= WHAT IS REQUIRED =
Copy all of the records word for word.

= MATERIAL FOR THIS EXERCISE =
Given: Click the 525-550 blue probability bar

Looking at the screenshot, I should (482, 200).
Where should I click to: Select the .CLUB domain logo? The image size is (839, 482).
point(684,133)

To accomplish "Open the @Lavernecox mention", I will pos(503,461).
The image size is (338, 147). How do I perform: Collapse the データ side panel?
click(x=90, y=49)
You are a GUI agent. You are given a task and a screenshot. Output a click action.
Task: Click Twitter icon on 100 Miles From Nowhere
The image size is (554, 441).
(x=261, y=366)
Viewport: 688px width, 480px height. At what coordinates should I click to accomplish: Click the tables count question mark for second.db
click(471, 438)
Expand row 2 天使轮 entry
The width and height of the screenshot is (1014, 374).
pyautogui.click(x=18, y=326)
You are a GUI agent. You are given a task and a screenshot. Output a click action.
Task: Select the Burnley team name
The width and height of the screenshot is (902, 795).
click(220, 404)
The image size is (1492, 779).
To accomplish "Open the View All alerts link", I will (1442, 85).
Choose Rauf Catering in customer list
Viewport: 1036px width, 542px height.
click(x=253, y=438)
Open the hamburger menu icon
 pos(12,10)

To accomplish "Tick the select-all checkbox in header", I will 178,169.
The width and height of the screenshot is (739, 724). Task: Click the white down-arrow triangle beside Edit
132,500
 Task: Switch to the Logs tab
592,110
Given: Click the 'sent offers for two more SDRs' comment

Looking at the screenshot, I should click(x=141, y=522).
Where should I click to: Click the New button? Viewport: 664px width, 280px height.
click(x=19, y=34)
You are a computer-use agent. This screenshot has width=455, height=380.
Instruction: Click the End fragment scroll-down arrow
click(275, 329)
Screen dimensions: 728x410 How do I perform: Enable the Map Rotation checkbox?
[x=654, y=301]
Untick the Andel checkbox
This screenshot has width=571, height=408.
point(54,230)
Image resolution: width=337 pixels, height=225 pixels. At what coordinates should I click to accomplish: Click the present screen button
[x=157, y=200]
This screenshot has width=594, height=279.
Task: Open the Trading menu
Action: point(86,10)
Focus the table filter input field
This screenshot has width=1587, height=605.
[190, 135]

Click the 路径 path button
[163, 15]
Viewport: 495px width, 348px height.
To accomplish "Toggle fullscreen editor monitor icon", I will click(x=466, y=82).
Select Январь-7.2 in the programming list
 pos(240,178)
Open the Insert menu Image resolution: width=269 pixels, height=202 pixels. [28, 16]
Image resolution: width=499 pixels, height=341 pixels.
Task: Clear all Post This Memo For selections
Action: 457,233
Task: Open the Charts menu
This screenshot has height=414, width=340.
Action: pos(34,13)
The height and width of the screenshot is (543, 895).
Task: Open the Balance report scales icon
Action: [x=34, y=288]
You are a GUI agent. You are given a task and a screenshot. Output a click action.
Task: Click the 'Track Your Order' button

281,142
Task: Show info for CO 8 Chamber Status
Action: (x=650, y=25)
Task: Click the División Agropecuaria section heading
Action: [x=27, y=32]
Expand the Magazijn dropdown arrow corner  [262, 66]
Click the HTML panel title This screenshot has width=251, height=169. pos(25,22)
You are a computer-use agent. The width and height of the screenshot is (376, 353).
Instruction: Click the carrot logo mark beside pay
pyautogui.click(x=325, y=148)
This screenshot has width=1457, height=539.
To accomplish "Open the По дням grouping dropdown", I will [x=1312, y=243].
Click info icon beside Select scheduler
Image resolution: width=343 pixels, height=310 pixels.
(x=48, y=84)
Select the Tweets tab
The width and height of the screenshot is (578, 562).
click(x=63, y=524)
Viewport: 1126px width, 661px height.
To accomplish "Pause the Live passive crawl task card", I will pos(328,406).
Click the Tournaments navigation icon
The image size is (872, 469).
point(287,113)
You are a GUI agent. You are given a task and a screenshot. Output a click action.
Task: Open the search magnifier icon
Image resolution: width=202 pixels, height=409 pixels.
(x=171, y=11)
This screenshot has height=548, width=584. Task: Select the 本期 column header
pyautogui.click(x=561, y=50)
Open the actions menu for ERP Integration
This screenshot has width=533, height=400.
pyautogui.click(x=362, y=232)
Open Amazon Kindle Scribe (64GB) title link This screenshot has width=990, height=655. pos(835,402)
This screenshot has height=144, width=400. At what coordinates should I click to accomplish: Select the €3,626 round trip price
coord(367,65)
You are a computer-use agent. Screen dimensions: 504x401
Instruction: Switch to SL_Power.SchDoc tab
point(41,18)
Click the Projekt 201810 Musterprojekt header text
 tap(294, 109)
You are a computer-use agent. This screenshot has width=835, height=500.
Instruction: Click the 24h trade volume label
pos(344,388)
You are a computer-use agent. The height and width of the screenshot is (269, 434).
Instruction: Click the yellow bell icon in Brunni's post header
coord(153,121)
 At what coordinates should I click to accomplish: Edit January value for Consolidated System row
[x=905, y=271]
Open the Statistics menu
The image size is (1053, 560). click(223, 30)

= RESPONSE TO THE EXERCISE =
Given: Click the 525-550 blue probability bar

Looking at the screenshot, I should (482, 200).
Where should I click to: Select the .CLUB domain logo? The image size is (839, 482).
point(684,133)

To accomplish "Open the @Lavernecox mention", I will pos(503,461).
The image size is (338, 147). How do I perform: Collapse the データ side panel?
click(x=90, y=49)
You are a GUI agent. You are given a task and a screenshot. Output a click action.
Task: Click Twitter icon on 100 Miles From Nowhere
The image size is (554, 441).
(x=261, y=366)
Viewport: 688px width, 480px height. At what coordinates should I click to accomplish: Click the tables count question mark for second.db
click(471, 438)
Expand row 2 天使轮 entry
The width and height of the screenshot is (1014, 374).
pyautogui.click(x=18, y=326)
You are a GUI agent. You are given a task and a screenshot. Output a click action.
Task: Select the Burnley team name
The width and height of the screenshot is (902, 795).
click(220, 404)
The image size is (1492, 779).
To accomplish "Open the View All alerts link", I will (1442, 85).
Choose Rauf Catering in customer list
Viewport: 1036px width, 542px height.
click(x=253, y=438)
Open the hamburger menu icon
 pos(12,10)

To accomplish "Tick the select-all checkbox in header", I will 178,169.
The width and height of the screenshot is (739, 724). Task: Click the white down-arrow triangle beside Edit
132,500
 Task: Switch to the Logs tab
592,110
Given: Click the 'sent offers for two more SDRs' comment

Looking at the screenshot, I should click(x=141, y=522).
Where should I click to: Click the New button? Viewport: 664px width, 280px height.
click(x=19, y=34)
You are a computer-use agent. This screenshot has width=455, height=380.
Instruction: Click the End fragment scroll-down arrow
click(275, 329)
Screen dimensions: 728x410 How do I perform: Enable the Map Rotation checkbox?
[x=654, y=301]
Untick the Andel checkbox
This screenshot has width=571, height=408.
point(54,230)
Image resolution: width=337 pixels, height=225 pixels. At what coordinates should I click to accomplish: Click the present screen button
[x=157, y=200]
This screenshot has width=594, height=279.
Task: Open the Trading menu
Action: point(86,10)
Focus the table filter input field
This screenshot has width=1587, height=605.
[190, 135]

Click the 路径 path button
[163, 15]
Viewport: 495px width, 348px height.
To accomplish "Toggle fullscreen editor monitor icon", I will click(x=466, y=82).
Select Январь-7.2 in the programming list
 pos(240,178)
Open the Insert menu Image resolution: width=269 pixels, height=202 pixels. [28, 16]
Image resolution: width=499 pixels, height=341 pixels.
Task: Clear all Post This Memo For selections
Action: 457,233
Task: Open the Charts menu
This screenshot has height=414, width=340.
Action: pos(34,13)
The height and width of the screenshot is (543, 895).
Task: Open the Balance report scales icon
Action: [x=34, y=288]
You are a GUI agent. You are given a task and a screenshot. Output a click action.
Task: Click the 'Track Your Order' button

281,142
Task: Show info for CO 8 Chamber Status
Action: (x=650, y=25)
Task: Click the División Agropecuaria section heading
Action: [x=27, y=32]
Expand the Magazijn dropdown arrow corner  [262, 66]
Click the HTML panel title This screenshot has width=251, height=169. pos(25,22)
You are a computer-use agent. The width and height of the screenshot is (376, 353).
Instruction: Click the carrot logo mark beside pay
pyautogui.click(x=325, y=148)
This screenshot has width=1457, height=539.
To accomplish "Open the По дням grouping dropdown", I will [x=1312, y=243].
Click info icon beside Select scheduler
Image resolution: width=343 pixels, height=310 pixels.
(x=48, y=84)
Select the Tweets tab
The width and height of the screenshot is (578, 562).
click(x=63, y=524)
Viewport: 1126px width, 661px height.
To accomplish "Pause the Live passive crawl task card", I will pos(328,406).
Click the Tournaments navigation icon
The image size is (872, 469).
point(287,113)
You are a GUI agent. You are given a task and a screenshot. Output a click action.
Task: Open the search magnifier icon
Image resolution: width=202 pixels, height=409 pixels.
(x=171, y=11)
This screenshot has height=548, width=584. Task: Select the 本期 column header
pyautogui.click(x=561, y=50)
Open the actions menu for ERP Integration
This screenshot has width=533, height=400.
pyautogui.click(x=362, y=232)
Open Amazon Kindle Scribe (64GB) title link This screenshot has width=990, height=655. pos(835,402)
This screenshot has height=144, width=400. At what coordinates should I click to accomplish: Select the €3,626 round trip price
coord(367,65)
You are a computer-use agent. Screen dimensions: 504x401
Instruction: Switch to SL_Power.SchDoc tab
point(41,18)
Click the Projekt 201810 Musterprojekt header text
 tap(294, 109)
You are a computer-use agent. This screenshot has width=835, height=500.
Instruction: Click the 24h trade volume label
pos(344,388)
You are a computer-use agent. The height and width of the screenshot is (269, 434).
Instruction: Click the yellow bell icon in Brunni's post header
coord(153,121)
 At what coordinates should I click to accomplish: Edit January value for Consolidated System row
[x=905, y=271]
Open the Statistics menu
The image size is (1053, 560). click(223, 30)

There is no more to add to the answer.